- [Instructions to follow]: For every line in the data below that contains "computer", copy the line.

(Source records)
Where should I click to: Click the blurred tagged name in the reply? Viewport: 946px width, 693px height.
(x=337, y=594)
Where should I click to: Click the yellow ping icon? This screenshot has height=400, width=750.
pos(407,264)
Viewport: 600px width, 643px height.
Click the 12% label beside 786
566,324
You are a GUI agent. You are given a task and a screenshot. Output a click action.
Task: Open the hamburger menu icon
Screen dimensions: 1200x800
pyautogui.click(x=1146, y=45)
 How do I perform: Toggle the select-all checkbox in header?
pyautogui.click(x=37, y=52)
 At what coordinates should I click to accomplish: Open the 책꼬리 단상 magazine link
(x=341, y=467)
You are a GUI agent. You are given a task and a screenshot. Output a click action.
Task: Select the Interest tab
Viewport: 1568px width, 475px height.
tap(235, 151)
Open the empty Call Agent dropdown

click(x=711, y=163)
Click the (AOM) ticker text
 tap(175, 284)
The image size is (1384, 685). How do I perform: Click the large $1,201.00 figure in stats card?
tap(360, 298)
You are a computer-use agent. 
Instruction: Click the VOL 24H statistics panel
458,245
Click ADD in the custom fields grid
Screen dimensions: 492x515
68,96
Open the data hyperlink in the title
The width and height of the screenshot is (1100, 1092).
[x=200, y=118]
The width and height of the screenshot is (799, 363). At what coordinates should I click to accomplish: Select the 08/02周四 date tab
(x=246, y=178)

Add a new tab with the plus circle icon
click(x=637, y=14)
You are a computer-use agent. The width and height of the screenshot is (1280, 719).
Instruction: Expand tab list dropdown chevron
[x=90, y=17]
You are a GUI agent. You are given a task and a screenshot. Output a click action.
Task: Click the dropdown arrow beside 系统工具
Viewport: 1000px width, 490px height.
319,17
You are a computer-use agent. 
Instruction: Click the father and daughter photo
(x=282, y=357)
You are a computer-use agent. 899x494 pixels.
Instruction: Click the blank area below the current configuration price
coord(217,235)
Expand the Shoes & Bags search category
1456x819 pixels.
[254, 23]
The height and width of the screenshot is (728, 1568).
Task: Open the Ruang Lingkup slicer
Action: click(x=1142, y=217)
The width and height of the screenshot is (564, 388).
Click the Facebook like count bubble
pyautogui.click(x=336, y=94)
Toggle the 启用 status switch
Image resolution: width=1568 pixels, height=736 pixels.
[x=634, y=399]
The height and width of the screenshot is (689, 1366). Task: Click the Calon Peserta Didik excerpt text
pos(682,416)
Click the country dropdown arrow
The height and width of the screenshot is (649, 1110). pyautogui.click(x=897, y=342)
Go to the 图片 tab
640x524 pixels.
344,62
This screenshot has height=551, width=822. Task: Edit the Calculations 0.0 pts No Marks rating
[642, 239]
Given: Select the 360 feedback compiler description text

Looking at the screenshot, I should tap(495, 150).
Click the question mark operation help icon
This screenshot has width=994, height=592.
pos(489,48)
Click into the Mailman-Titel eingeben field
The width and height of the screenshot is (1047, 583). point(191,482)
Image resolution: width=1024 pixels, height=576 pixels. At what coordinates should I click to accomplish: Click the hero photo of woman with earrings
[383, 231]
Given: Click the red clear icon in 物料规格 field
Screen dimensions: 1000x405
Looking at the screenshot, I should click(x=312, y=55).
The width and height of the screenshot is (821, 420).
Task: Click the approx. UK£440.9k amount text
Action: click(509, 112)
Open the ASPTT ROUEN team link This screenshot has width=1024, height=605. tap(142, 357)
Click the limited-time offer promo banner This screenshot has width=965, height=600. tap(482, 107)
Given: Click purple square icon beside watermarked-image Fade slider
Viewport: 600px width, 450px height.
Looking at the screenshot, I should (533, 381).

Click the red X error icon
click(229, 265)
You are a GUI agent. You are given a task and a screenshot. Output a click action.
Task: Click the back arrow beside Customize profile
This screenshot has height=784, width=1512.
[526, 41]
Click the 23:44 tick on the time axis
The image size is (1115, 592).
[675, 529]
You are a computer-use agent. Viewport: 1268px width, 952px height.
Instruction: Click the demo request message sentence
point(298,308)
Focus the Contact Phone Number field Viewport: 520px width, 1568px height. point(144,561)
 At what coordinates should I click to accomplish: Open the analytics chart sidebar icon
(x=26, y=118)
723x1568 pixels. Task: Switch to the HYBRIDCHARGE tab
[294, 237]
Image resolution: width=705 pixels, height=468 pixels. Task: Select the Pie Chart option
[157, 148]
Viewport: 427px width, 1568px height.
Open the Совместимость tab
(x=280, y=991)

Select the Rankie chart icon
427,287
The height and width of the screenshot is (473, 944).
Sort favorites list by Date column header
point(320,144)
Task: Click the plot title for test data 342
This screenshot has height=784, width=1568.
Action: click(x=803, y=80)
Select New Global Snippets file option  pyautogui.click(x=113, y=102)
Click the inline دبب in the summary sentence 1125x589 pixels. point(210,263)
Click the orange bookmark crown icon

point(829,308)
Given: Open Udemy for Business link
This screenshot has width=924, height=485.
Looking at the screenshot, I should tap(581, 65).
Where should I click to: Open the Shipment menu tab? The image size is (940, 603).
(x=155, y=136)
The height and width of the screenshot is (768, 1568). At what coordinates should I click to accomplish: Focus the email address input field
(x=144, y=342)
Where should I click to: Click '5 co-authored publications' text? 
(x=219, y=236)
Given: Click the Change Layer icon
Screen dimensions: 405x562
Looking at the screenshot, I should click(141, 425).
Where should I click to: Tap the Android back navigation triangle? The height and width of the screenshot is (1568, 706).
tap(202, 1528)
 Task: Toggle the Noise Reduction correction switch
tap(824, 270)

- [Finished task]:
You are a computer-use agent. 
You are a computer-use agent. The width and height of the screenshot is (1280, 719).
You are a computer-use agent. 
You are a computer-use agent. 899x494 pixels.
You are a computer-use agent. Viewport: 1268px width, 952px height.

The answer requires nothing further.